EXTRACTED INFORMATION:

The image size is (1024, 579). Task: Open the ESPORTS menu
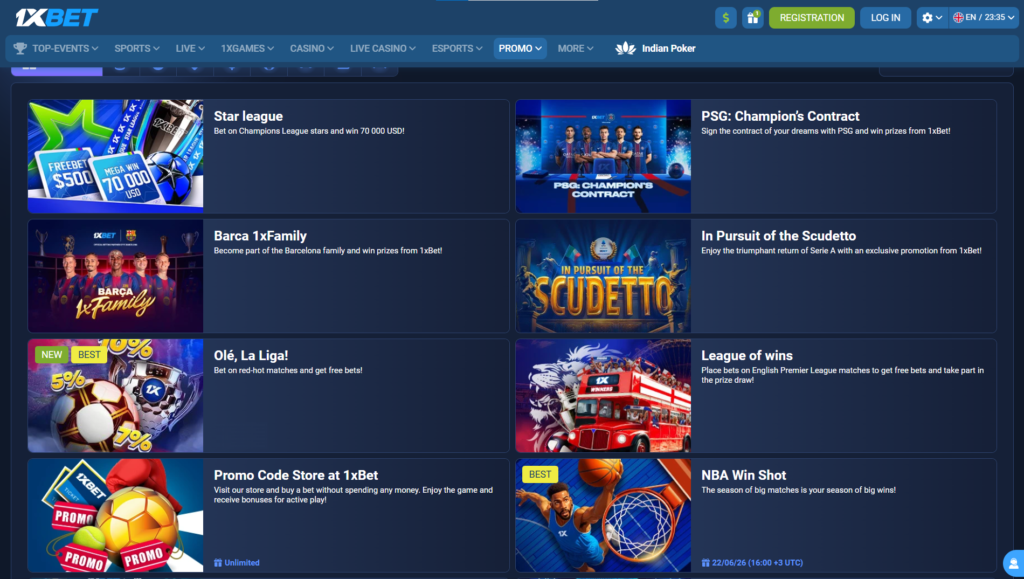click(458, 48)
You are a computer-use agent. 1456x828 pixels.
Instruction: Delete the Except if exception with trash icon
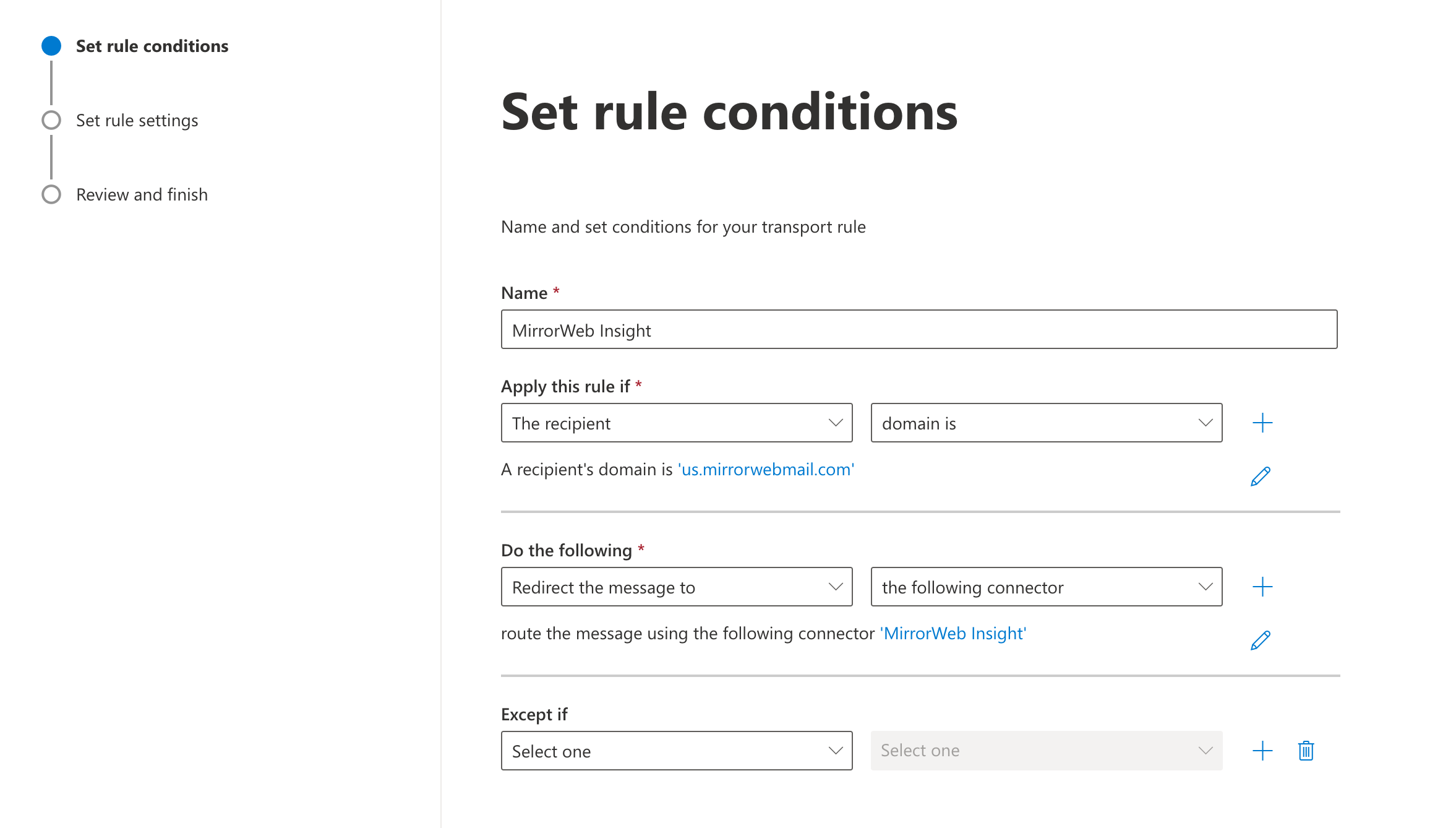click(1306, 751)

WHAT IS EXPECTED: Once the line holding "Instruction: Delete the" is found, set down that line and every line after it, exactly, through the last line of the records above, omitting pictures.

EXERCISE OUTPUT:
Instruction: Delete the Except if exception with trash icon
click(1306, 751)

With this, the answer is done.